To do: Please write out the listing beneath this sentence exactly, from its first line to the line with "You are a computer-use agent. The image", and stop there.

---

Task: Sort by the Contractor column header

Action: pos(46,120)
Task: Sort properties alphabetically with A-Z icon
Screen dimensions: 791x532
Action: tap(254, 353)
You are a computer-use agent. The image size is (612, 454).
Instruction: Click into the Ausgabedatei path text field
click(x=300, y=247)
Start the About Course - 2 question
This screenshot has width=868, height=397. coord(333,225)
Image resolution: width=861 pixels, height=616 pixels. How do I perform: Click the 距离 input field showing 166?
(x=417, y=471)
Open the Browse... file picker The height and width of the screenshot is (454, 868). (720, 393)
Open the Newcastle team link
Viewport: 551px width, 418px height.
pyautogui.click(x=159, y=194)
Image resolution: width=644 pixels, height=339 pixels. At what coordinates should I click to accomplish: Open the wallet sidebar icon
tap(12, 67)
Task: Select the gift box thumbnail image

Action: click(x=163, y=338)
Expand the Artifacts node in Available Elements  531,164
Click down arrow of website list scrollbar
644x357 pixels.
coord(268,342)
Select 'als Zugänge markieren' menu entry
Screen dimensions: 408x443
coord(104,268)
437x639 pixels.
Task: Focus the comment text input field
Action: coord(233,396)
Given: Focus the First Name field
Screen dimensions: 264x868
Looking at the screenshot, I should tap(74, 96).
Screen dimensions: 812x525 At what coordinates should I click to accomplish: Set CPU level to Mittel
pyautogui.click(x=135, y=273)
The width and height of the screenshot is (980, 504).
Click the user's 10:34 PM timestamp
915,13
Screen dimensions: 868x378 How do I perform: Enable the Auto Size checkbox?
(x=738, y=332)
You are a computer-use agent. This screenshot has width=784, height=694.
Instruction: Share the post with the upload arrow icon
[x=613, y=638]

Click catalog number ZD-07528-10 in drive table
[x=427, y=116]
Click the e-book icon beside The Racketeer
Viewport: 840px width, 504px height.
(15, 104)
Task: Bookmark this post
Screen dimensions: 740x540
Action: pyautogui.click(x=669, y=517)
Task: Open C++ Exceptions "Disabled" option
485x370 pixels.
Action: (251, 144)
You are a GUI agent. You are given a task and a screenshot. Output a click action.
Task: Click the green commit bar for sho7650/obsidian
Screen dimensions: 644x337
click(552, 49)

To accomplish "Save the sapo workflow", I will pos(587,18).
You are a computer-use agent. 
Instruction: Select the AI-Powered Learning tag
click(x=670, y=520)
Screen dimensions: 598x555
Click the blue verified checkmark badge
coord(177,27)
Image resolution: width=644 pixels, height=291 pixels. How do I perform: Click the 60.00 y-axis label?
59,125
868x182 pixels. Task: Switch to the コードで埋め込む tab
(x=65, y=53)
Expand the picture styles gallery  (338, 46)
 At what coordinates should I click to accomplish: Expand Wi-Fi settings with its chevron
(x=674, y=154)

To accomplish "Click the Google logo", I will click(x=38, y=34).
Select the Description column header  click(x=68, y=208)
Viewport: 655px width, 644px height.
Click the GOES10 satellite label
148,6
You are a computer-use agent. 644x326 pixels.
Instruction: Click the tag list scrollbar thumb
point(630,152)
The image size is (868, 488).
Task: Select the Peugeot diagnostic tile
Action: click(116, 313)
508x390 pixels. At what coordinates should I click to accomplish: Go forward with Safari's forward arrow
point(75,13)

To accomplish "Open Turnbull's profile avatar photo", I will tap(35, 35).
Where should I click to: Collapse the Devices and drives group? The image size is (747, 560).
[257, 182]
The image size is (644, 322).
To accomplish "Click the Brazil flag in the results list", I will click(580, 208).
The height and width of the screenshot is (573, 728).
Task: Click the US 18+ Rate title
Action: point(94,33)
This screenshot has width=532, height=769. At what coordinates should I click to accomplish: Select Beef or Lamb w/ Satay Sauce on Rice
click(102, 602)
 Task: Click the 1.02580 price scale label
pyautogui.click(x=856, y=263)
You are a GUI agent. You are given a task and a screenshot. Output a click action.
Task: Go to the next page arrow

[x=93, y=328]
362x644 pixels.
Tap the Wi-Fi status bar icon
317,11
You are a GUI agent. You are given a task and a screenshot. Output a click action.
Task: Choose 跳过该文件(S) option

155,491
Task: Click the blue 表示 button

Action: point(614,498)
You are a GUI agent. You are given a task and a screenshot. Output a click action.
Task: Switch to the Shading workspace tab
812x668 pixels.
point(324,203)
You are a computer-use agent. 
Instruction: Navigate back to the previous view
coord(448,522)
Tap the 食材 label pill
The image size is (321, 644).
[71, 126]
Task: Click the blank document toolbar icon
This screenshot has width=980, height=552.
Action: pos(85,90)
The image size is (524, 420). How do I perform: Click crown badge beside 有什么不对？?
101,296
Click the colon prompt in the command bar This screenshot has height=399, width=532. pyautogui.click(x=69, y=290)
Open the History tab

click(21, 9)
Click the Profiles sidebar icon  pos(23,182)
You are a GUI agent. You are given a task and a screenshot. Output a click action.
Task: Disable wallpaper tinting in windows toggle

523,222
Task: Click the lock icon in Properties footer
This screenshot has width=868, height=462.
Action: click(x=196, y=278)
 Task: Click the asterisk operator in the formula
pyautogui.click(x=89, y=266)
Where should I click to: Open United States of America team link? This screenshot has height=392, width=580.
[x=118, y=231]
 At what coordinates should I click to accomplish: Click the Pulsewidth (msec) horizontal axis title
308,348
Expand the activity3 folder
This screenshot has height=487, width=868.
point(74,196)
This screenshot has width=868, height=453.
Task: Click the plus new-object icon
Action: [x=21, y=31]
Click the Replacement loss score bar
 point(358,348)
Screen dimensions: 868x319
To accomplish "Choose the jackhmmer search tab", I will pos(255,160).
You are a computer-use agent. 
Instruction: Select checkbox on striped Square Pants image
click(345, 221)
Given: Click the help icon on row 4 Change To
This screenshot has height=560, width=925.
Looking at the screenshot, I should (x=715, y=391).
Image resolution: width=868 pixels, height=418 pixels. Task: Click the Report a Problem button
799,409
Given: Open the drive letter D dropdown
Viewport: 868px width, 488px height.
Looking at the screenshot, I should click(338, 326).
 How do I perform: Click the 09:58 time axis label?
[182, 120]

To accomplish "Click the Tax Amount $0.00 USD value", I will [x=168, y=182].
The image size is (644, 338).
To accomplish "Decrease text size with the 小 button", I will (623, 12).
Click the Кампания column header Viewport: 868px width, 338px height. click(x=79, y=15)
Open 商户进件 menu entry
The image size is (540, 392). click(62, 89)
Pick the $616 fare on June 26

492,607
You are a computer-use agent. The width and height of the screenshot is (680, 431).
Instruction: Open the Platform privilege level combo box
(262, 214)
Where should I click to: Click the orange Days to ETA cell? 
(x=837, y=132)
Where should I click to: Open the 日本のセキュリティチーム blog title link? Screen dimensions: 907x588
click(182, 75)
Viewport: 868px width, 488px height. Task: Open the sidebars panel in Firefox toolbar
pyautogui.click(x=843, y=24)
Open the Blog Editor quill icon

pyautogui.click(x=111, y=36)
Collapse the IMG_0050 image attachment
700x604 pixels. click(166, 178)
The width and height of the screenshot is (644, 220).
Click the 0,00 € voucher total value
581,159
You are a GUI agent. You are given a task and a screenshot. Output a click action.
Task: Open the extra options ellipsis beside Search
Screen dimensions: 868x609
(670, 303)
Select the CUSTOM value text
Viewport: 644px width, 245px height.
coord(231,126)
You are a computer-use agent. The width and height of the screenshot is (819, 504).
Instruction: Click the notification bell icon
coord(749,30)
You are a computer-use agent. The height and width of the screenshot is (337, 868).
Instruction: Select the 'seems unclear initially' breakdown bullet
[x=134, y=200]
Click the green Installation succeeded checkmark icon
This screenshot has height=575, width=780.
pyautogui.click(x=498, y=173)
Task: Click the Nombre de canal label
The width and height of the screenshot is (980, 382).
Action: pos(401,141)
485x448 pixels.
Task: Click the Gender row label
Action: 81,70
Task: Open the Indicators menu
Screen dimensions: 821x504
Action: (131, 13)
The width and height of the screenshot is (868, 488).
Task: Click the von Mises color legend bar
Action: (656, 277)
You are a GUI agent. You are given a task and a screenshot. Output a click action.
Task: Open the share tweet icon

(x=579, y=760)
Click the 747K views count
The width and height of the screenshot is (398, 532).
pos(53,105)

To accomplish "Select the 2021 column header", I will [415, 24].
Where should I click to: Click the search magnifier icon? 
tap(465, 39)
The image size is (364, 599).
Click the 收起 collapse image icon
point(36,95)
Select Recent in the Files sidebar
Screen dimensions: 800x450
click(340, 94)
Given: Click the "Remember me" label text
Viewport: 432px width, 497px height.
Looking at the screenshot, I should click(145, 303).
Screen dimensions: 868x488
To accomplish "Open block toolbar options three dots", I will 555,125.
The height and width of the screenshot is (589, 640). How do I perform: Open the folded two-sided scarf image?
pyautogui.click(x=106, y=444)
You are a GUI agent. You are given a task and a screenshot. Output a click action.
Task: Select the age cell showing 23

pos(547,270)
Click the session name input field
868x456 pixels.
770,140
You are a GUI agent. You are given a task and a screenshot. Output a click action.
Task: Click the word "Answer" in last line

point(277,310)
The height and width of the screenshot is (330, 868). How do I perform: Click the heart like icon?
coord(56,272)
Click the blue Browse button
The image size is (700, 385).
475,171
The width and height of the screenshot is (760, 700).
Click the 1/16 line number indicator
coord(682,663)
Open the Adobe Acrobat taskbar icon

---

Exercise response:
Task: Sort by the Contractor column header

Action: pos(46,120)
Task: Sort properties alphabetically with A-Z icon
Screen dimensions: 791x532
Action: tap(254, 353)
You are a computer-use agent. The image size is (612, 454).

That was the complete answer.